34-letni mężczyzna nie przyznał się do winy, ale też nie zaprzeczył. Może mu grozić nawet dożywocie. Podczas przesłuchania tłumaczył, że nie pamięta, co się stało.
Sąd, na wniosek prokuratury, zdecydował o trzymiesięcznym areszcie. Mężczyzna zostanie też przebadany przez psychiatrów.
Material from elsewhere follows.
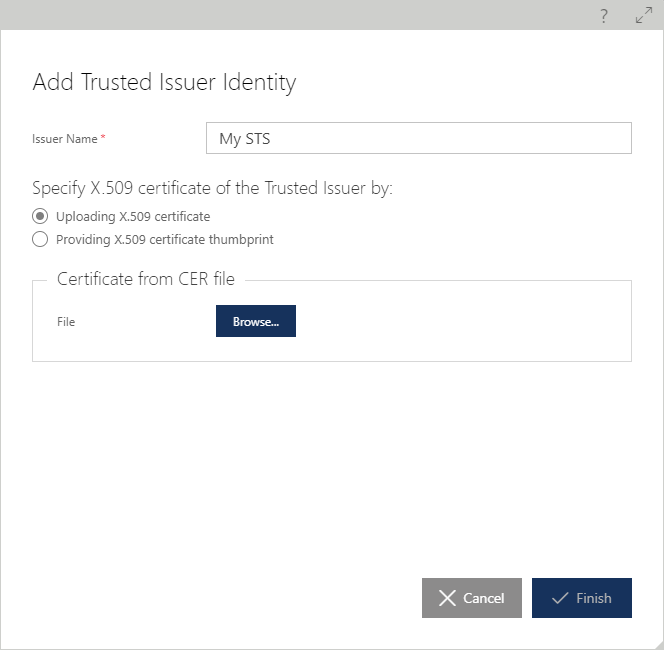Expand the dialog with the diagonal arrows icon
Screen dimensions: 664x650
pyautogui.click(x=644, y=15)
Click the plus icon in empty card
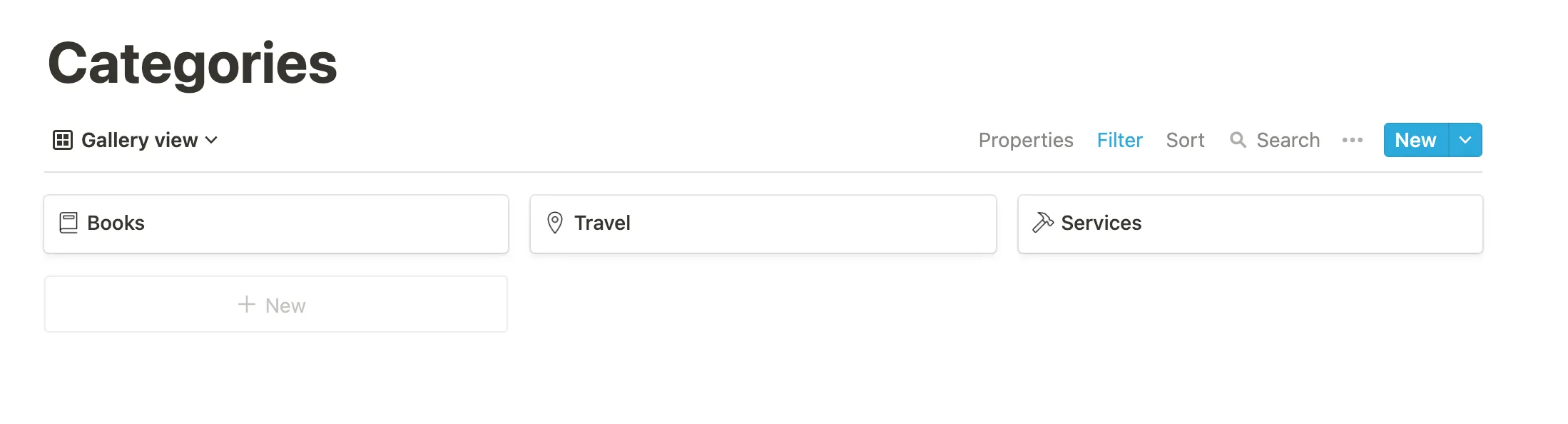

Biegli zadecydują, czy są w stanie wydać opinię po jednorazowym badaniu, czy też będą wnioskować o zastosowanie obserwacji psychiatrycznej. W zależności od wyniku opinii sądowo-psychiatrycznej, mężczyzna albo będzie skierowany wniosek o umieszczenie go w szpitalu zamkniętym psychiatrycznym, bądź skierowany zostanie akt oskarżenia
- mówi prokurator Oliwia Bożek-Michalec.
Mężczyzna zadał żonie 27 ciosów nożem. Kobieta ma rany cięte w okolicy twarzy, tchawicy, oczu, szyi. Poszkodowana zdołała uciec z mieszkania. Zakrwawioną kobietę znaleziono na klatce schodowej bloku.
Policja, która zjawiła się na miejscu, w mieszkaniu pary znalazła poranionego sprawcę, który próbował się okaleczyć. W chwili zatrzymania miał rany cięte na rękach.
Poszkodowana kobieta nie została jeszcze przesłuchana. Przebywa w szpitalu, jej stan jest stabilny.
Rany cięte zostały jest zadane głównie w okolicy szyi, oczu, twarzy.